▶ _Instruction_
Copy each line below that contains the word "should", matching its case exactly.

▶ _Data rows_

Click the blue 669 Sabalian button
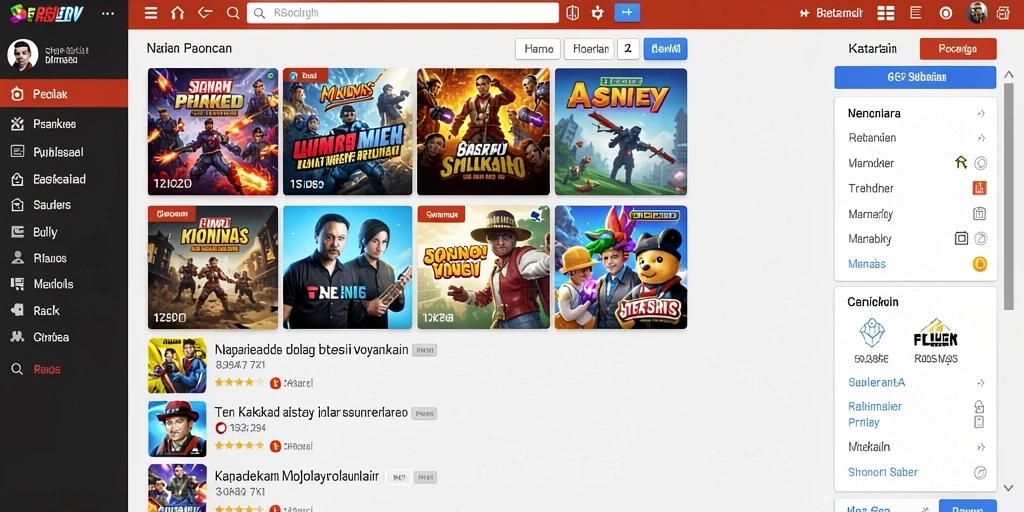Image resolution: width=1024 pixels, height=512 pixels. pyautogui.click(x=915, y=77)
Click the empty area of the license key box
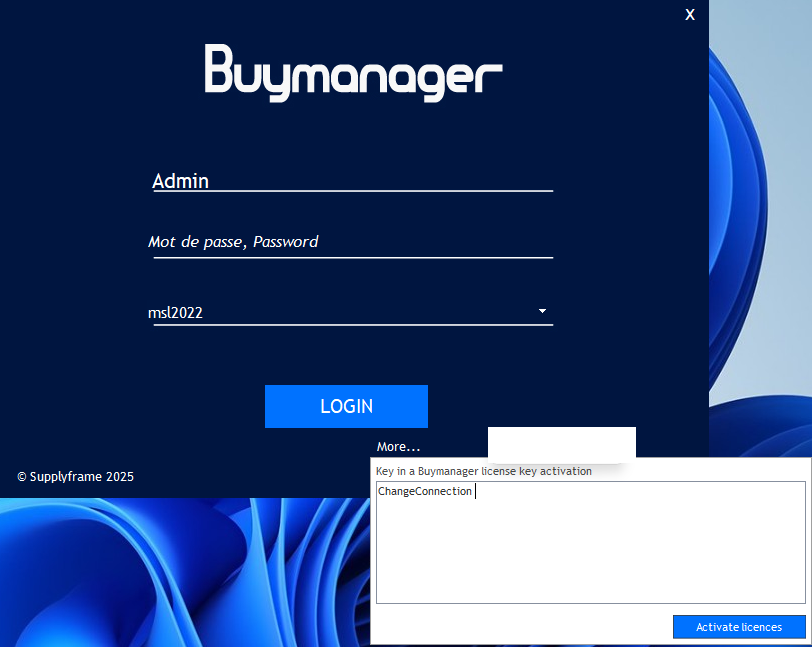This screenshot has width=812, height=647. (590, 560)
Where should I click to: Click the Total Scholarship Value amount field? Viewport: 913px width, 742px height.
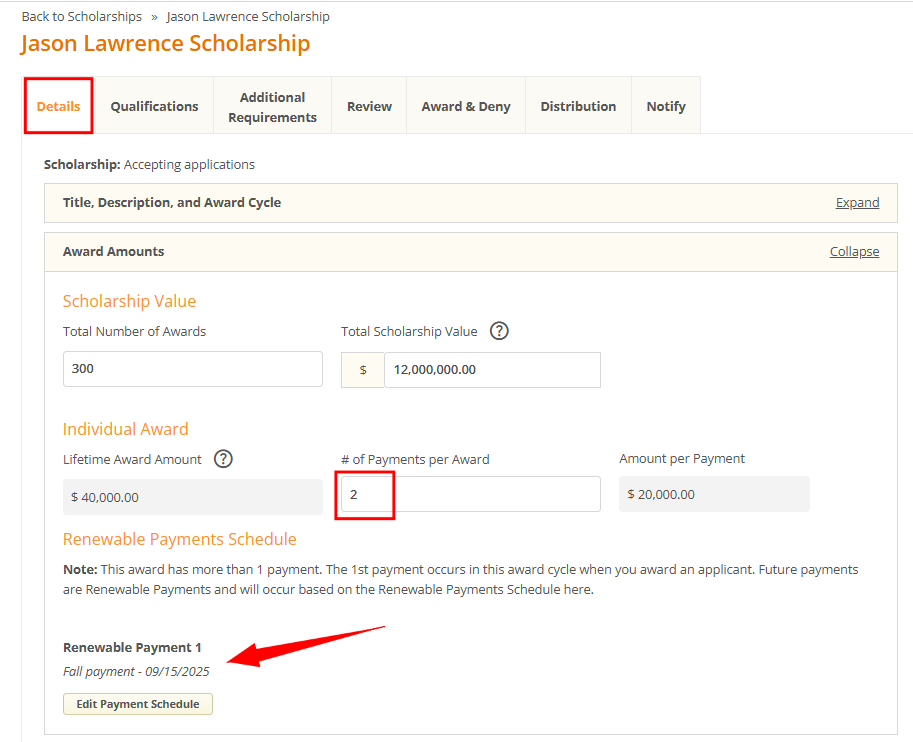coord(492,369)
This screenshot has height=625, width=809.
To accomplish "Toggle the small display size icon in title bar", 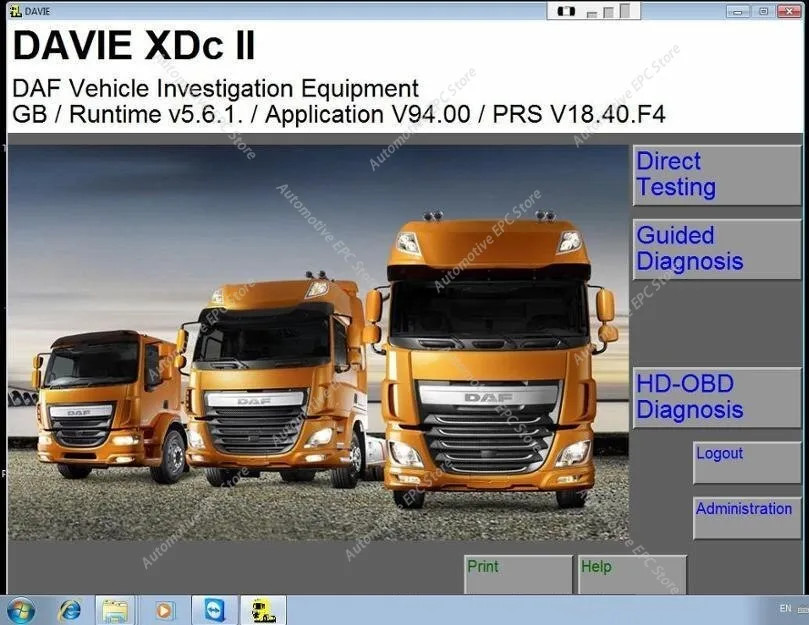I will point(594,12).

==

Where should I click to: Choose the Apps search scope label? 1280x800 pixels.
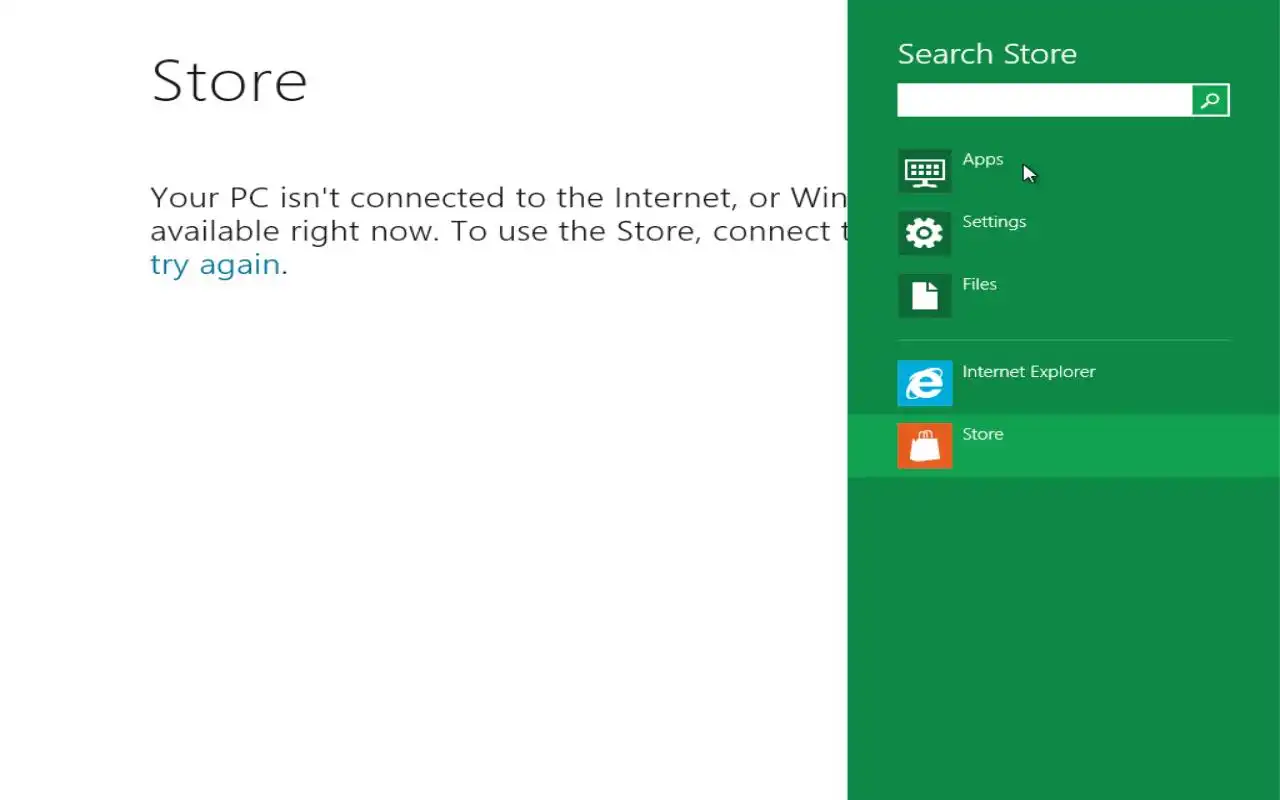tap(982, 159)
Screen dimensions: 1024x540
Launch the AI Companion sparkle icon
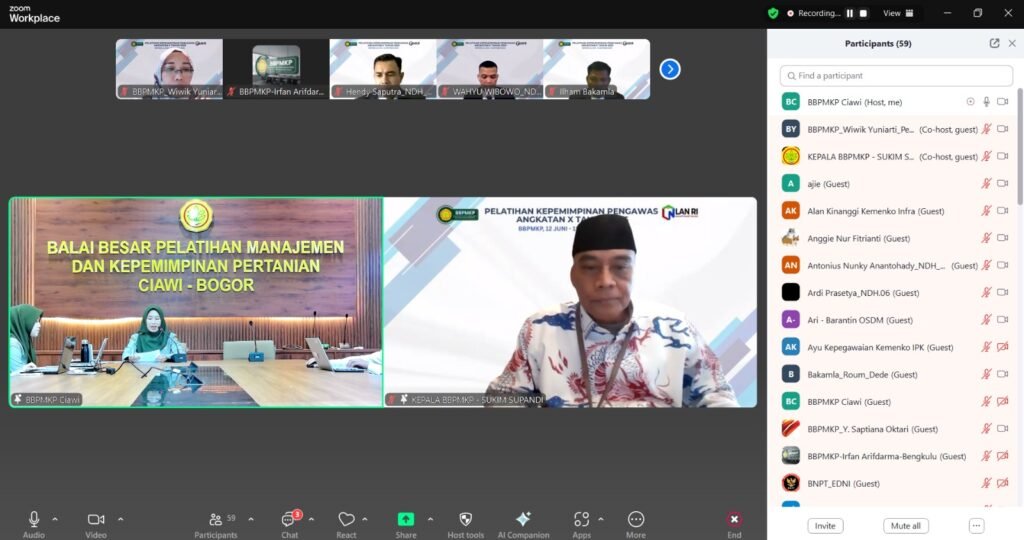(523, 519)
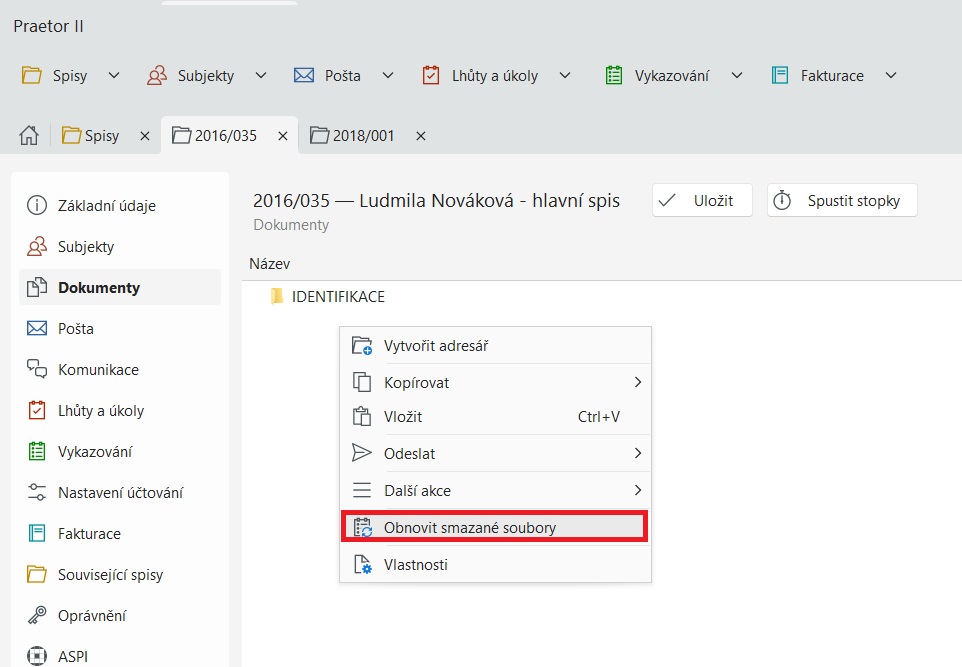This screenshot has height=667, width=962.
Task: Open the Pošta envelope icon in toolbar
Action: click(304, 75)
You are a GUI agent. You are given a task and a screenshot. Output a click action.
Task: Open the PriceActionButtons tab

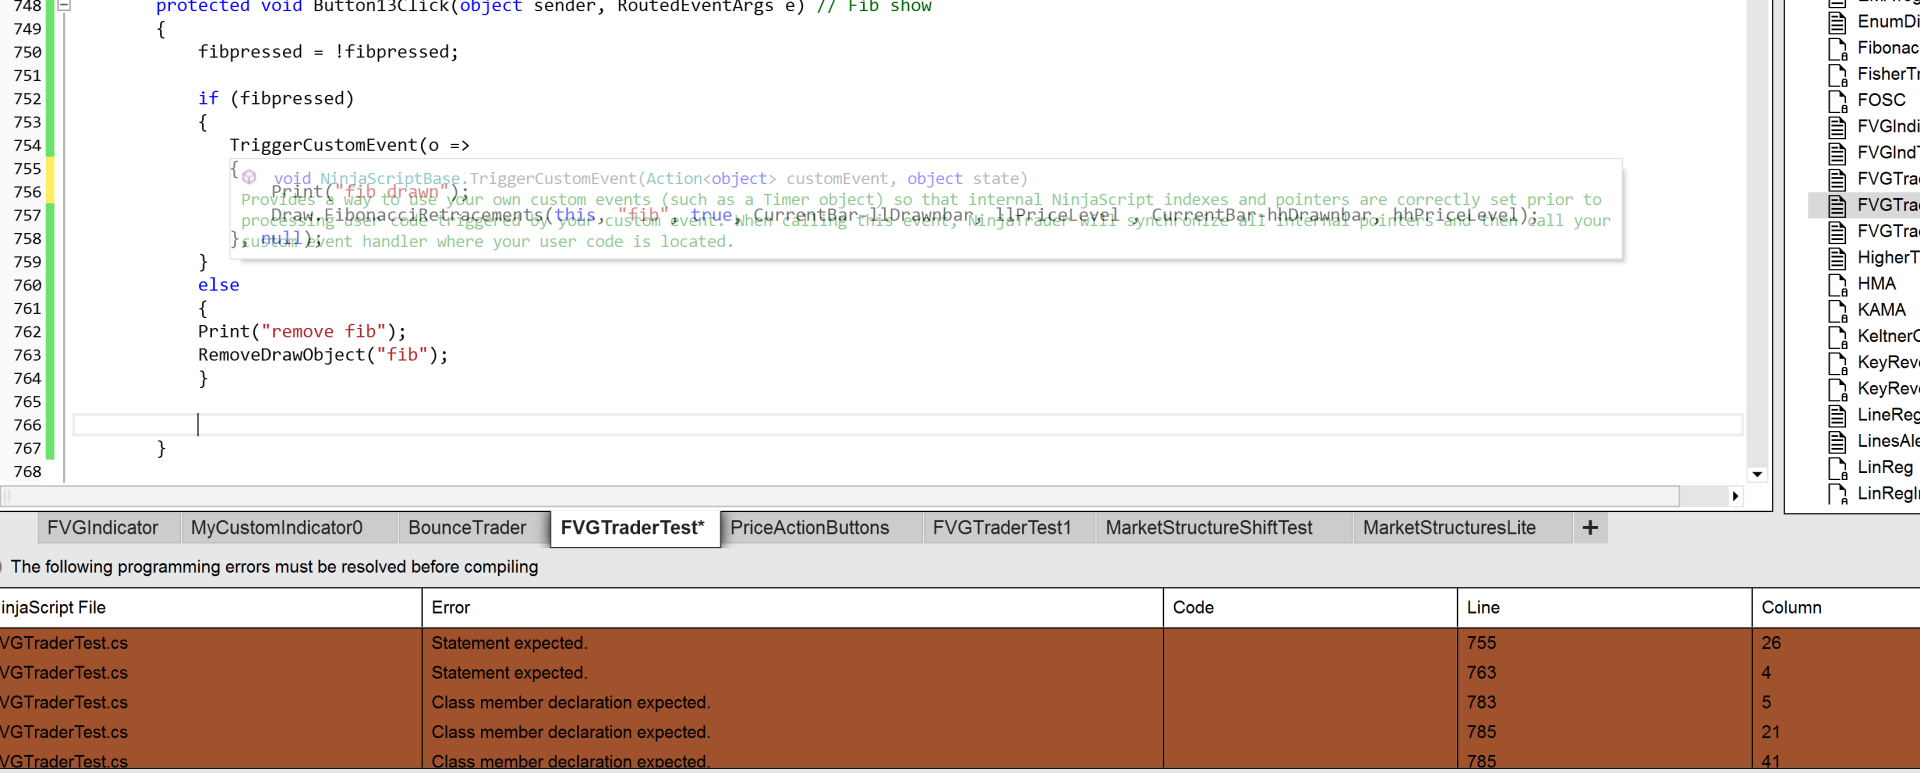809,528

▶ _The result_
Where should I click to: Click the Total Scholarship Value amount field? Viewport: 913px width, 742px height.
Where should I click to: Choose the Apps search scope label? 1280x800 pixels.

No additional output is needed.